>>>

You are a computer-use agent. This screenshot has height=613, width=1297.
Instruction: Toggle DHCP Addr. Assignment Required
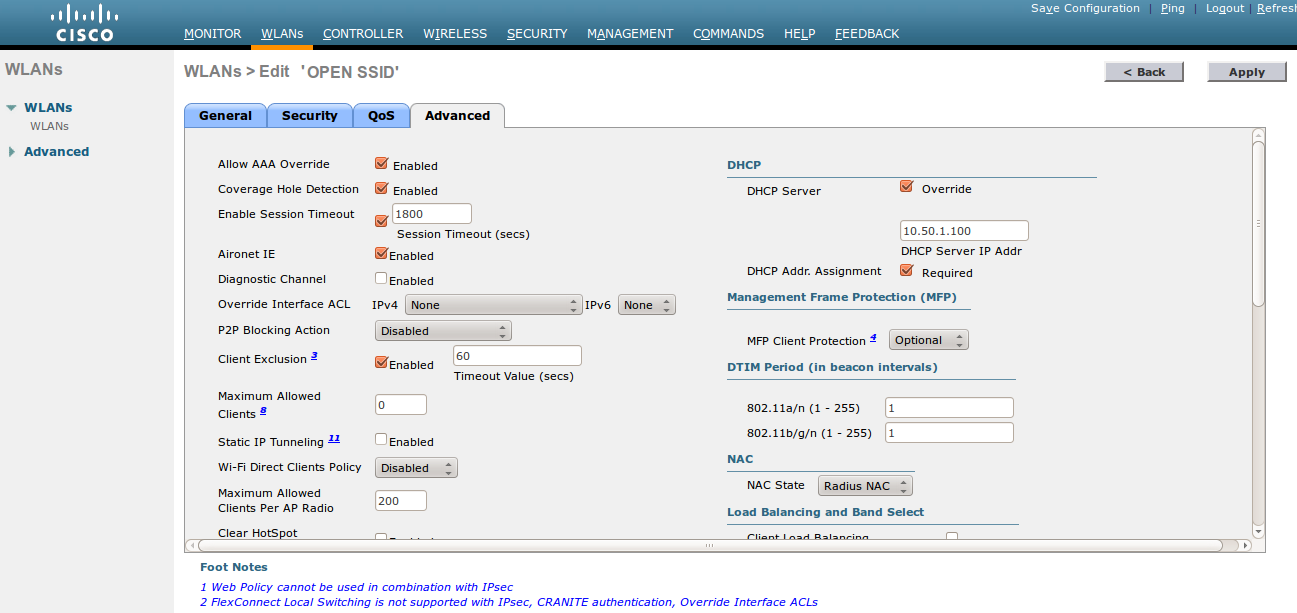pyautogui.click(x=907, y=269)
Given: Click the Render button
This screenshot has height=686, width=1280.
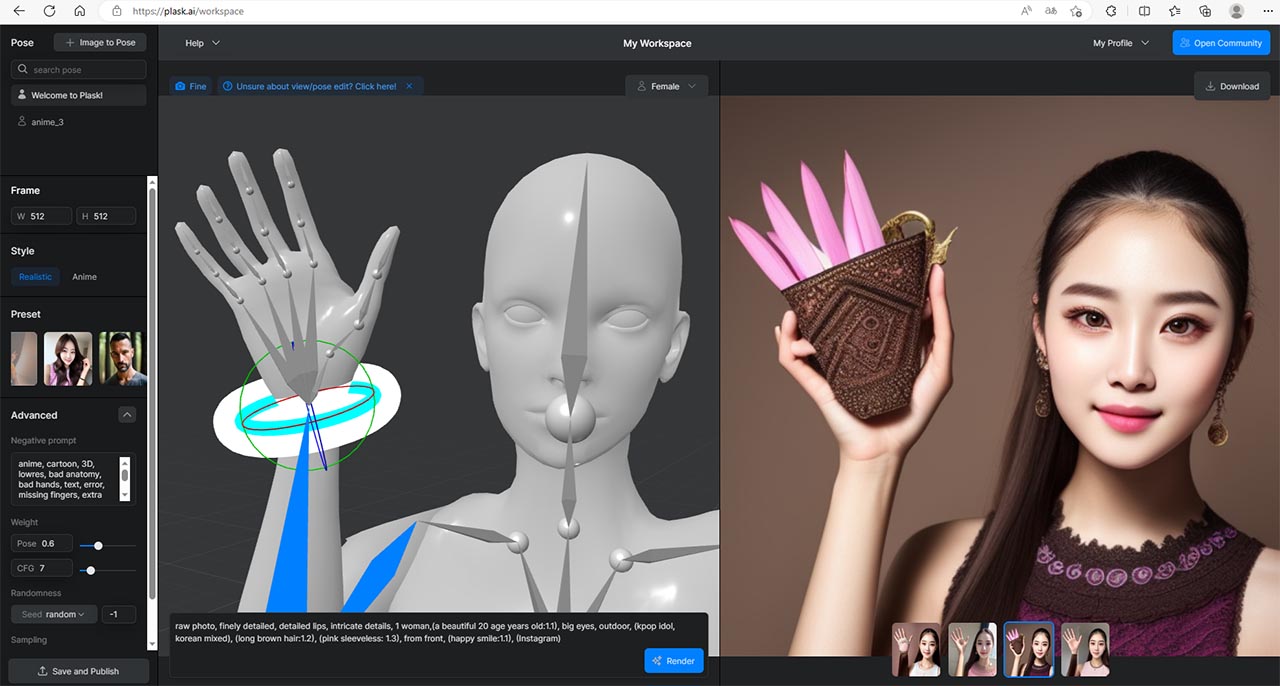Looking at the screenshot, I should (673, 661).
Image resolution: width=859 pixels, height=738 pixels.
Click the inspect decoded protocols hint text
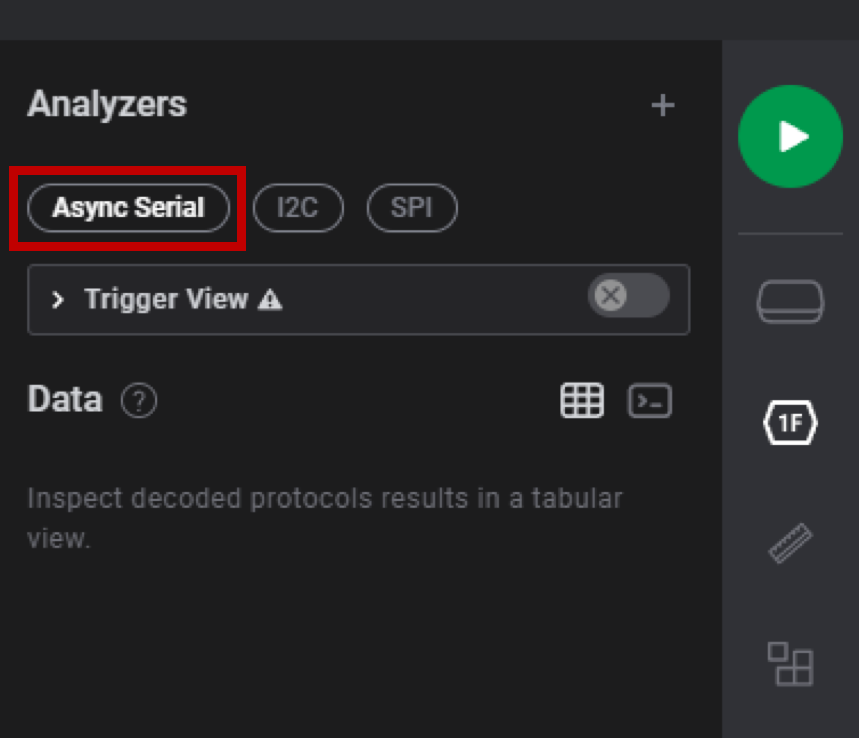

<<<

Work to complete ▸ I'd like the material above repeated exactly, with the pictures omitted.

Exercise solution ▸
You are a computer-use agent. This screenshot has height=613, width=1297.
Instruction: Toggle DHCP Addr. Assignment Required
pyautogui.click(x=907, y=269)
Given: Click the Render button
This screenshot has height=686, width=1280.
Looking at the screenshot, I should (673, 661).
Image resolution: width=859 pixels, height=738 pixels.
Click the inspect decoded protocols hint text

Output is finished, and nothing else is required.